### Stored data
********

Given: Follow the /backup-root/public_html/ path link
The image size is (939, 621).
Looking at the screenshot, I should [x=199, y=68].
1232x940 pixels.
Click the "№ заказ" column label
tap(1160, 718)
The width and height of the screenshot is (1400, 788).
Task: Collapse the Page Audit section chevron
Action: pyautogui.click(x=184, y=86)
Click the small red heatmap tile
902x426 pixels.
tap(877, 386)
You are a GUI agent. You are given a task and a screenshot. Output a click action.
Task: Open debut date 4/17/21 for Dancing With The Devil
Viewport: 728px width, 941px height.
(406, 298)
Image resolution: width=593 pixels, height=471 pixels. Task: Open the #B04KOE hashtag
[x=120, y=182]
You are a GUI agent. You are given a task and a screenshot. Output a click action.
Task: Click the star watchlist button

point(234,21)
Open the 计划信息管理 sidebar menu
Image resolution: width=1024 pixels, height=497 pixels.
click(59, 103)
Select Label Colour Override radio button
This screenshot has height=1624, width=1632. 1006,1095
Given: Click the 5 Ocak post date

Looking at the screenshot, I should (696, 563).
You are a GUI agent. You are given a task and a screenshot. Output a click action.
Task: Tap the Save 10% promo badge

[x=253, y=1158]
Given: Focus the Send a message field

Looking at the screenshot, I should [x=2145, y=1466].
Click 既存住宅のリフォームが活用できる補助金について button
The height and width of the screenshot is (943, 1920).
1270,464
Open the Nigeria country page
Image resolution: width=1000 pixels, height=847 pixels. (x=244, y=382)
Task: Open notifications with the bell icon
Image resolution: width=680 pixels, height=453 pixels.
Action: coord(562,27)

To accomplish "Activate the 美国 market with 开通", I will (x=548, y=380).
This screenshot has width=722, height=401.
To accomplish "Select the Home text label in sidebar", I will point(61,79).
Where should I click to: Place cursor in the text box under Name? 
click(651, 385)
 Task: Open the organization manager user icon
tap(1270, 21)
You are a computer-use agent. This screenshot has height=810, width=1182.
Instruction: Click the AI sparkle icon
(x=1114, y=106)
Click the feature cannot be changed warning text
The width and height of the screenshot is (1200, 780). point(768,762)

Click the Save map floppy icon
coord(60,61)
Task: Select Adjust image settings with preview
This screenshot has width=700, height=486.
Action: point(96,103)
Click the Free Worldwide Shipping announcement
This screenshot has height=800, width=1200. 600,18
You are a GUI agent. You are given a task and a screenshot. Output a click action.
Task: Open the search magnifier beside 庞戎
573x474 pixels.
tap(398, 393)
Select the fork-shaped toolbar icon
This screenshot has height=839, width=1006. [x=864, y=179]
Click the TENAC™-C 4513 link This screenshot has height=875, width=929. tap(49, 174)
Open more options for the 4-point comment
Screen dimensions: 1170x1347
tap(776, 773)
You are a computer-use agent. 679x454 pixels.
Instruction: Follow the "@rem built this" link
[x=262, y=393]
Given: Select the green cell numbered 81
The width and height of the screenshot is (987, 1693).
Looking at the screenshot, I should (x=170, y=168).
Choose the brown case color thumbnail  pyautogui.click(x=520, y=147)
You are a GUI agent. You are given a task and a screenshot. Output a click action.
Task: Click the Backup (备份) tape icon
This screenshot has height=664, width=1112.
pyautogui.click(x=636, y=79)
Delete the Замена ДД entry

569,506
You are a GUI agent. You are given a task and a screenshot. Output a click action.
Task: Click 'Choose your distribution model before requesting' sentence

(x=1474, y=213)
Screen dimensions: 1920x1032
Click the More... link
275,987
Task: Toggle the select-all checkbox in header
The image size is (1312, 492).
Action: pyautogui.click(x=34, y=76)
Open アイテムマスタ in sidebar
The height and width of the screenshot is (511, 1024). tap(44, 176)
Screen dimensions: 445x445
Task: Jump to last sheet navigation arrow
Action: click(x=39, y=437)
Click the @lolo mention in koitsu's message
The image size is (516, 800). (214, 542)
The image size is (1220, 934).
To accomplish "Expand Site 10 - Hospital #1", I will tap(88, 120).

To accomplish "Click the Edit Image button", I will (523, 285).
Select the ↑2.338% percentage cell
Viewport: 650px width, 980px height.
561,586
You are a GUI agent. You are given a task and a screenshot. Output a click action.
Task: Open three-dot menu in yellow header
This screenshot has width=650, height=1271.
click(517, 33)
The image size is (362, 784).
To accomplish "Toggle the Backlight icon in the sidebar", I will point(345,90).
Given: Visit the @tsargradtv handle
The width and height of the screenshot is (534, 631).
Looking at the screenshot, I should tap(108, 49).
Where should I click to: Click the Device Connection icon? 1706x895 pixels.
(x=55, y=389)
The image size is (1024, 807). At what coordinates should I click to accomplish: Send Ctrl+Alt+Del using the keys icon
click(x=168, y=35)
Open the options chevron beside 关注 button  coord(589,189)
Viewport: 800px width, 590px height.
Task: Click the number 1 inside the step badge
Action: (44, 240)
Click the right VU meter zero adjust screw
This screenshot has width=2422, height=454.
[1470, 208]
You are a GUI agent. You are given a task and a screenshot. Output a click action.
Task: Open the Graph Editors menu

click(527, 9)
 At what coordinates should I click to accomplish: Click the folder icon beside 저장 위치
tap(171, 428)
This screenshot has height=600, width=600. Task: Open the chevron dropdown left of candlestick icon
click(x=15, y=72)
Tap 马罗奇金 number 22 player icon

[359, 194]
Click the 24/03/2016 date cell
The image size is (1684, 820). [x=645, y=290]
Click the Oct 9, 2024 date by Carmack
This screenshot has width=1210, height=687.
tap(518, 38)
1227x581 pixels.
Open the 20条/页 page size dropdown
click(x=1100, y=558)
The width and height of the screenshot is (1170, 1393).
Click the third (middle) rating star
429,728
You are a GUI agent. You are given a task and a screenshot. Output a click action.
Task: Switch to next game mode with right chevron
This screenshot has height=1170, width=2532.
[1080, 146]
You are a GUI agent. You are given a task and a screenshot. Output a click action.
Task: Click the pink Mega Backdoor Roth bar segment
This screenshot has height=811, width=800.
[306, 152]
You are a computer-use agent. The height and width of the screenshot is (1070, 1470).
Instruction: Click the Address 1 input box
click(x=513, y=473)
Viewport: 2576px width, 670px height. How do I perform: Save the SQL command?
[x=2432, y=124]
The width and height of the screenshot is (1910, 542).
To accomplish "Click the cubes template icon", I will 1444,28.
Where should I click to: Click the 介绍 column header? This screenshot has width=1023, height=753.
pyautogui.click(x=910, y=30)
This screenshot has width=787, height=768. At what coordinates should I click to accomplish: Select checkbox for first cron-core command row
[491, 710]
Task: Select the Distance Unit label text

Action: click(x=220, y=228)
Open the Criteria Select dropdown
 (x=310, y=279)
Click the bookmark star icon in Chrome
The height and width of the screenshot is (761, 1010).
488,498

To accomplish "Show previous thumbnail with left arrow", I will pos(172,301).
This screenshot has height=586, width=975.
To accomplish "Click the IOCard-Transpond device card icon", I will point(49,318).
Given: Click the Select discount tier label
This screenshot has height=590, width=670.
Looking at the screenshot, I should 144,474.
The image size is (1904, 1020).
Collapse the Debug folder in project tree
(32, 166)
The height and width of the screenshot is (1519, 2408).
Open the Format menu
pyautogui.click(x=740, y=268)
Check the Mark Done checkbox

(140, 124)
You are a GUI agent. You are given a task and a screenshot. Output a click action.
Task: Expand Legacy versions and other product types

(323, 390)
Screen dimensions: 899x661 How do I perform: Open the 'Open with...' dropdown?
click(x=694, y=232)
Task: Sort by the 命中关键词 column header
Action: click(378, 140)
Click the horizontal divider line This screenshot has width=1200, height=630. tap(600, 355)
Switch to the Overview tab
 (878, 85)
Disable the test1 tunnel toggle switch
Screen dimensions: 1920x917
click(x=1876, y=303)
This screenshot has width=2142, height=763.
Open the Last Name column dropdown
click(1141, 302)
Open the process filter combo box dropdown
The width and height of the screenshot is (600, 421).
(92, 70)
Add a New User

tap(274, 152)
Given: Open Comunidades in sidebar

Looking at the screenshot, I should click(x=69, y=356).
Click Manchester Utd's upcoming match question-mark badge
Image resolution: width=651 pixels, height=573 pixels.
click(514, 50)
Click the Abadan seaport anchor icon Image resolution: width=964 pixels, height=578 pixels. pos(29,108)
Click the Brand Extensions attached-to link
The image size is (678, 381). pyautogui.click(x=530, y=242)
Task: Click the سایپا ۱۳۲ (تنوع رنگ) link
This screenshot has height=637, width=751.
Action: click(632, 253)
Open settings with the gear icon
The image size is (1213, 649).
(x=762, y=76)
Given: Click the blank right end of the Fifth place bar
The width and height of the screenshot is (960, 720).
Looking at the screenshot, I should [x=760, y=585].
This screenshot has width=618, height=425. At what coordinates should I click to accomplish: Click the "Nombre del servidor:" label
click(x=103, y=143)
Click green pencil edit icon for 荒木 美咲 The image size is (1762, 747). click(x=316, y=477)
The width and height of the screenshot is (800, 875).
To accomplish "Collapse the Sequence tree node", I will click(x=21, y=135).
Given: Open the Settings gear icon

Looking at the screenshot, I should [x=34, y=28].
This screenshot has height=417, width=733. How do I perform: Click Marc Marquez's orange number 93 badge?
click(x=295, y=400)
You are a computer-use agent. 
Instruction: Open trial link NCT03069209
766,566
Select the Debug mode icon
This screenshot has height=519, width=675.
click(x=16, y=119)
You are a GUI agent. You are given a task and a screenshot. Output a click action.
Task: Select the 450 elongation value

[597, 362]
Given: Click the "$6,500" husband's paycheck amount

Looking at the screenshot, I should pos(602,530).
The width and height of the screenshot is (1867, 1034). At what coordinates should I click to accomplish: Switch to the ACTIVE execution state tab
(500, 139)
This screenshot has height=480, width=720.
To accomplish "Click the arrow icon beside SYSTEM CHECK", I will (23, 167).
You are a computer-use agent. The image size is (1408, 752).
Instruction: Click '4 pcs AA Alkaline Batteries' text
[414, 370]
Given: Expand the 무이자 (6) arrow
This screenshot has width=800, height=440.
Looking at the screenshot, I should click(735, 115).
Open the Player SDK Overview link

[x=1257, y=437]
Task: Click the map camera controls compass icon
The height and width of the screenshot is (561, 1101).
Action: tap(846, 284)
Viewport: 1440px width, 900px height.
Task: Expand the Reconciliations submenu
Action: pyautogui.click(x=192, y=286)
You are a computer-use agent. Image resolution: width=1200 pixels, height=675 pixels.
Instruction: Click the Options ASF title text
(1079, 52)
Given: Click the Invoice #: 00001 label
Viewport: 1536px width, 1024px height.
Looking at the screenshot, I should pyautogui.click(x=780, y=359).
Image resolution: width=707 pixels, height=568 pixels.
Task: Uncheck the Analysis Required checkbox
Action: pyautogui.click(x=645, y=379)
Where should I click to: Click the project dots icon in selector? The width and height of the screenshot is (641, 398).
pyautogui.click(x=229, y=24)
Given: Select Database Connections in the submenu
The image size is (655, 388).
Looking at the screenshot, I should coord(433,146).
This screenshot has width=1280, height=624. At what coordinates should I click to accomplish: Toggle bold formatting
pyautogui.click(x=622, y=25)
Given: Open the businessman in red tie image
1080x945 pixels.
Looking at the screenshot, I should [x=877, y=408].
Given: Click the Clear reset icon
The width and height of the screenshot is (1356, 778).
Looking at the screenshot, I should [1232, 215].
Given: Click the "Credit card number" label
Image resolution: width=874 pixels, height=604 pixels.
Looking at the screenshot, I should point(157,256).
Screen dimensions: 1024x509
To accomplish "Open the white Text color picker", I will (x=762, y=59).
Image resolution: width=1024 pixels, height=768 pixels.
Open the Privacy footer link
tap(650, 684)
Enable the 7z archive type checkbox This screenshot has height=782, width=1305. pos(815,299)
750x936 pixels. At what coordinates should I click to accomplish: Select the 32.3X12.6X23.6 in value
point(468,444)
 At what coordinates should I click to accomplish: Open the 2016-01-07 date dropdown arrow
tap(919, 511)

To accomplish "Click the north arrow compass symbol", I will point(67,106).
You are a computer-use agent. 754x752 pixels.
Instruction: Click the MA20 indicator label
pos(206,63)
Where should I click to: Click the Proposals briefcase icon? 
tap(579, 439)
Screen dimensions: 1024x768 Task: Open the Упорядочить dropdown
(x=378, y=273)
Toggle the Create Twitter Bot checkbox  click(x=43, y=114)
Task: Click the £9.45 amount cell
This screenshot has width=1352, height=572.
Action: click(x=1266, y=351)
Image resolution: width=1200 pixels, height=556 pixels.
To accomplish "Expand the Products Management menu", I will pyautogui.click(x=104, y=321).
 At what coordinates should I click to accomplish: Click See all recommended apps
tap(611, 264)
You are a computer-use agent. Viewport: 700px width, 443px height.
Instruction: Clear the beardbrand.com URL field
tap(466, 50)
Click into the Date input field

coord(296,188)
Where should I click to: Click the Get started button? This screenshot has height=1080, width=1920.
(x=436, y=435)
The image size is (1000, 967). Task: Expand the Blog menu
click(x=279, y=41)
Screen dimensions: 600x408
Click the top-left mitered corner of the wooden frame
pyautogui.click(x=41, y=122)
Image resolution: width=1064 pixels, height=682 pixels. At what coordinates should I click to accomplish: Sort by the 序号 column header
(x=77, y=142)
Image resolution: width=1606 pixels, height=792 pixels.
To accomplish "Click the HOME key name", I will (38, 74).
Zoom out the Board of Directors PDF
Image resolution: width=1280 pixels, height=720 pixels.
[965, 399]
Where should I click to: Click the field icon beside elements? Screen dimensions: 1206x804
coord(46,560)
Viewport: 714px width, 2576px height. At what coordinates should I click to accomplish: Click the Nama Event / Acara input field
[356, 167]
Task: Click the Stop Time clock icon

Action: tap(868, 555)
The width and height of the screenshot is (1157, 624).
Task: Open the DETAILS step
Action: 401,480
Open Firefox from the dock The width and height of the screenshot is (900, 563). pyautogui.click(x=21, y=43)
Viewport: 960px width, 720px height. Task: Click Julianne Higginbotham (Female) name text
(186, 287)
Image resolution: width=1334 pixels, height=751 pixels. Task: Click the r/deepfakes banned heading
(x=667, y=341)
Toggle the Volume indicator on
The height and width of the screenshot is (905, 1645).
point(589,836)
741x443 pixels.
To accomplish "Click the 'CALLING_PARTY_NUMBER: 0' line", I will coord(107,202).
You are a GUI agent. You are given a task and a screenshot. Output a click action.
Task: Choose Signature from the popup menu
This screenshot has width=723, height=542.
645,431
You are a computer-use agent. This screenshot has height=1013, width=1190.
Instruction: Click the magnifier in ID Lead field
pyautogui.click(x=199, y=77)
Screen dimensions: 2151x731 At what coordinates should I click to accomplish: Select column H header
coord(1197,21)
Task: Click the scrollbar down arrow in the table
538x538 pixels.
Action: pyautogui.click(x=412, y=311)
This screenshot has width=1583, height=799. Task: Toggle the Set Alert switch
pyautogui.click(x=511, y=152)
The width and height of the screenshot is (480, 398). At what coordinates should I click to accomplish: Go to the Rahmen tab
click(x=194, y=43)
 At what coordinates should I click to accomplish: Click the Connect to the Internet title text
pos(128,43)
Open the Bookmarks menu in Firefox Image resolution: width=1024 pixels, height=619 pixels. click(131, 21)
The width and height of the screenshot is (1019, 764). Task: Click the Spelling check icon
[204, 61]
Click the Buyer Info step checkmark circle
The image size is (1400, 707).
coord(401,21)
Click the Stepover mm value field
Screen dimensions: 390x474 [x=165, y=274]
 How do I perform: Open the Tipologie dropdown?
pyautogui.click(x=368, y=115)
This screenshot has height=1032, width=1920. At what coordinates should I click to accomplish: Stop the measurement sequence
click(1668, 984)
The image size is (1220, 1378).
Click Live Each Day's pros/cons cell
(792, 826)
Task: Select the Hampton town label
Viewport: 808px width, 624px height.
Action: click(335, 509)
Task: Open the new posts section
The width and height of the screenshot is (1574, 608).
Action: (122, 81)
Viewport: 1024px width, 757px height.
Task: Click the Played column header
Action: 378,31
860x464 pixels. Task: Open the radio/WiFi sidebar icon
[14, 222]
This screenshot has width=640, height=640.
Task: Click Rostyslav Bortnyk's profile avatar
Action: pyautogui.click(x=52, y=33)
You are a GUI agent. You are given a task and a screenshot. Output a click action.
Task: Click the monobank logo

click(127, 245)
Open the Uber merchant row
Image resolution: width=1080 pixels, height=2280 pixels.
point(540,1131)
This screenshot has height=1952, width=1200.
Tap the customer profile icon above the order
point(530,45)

********

Above are the records; copy exactly the lines from the line with "Open the Criteria Select dropdown" through the line with "Given: Click the Select discount tier label", both included.

Open the Criteria Select dropdown
 (x=310, y=279)
Click the bookmark star icon in Chrome
The height and width of the screenshot is (761, 1010).
488,498

To accomplish "Show previous thumbnail with left arrow", I will pos(172,301).
This screenshot has height=586, width=975.
To accomplish "Click the IOCard-Transpond device card icon", I will point(49,318).
Given: Click the Select discount tier label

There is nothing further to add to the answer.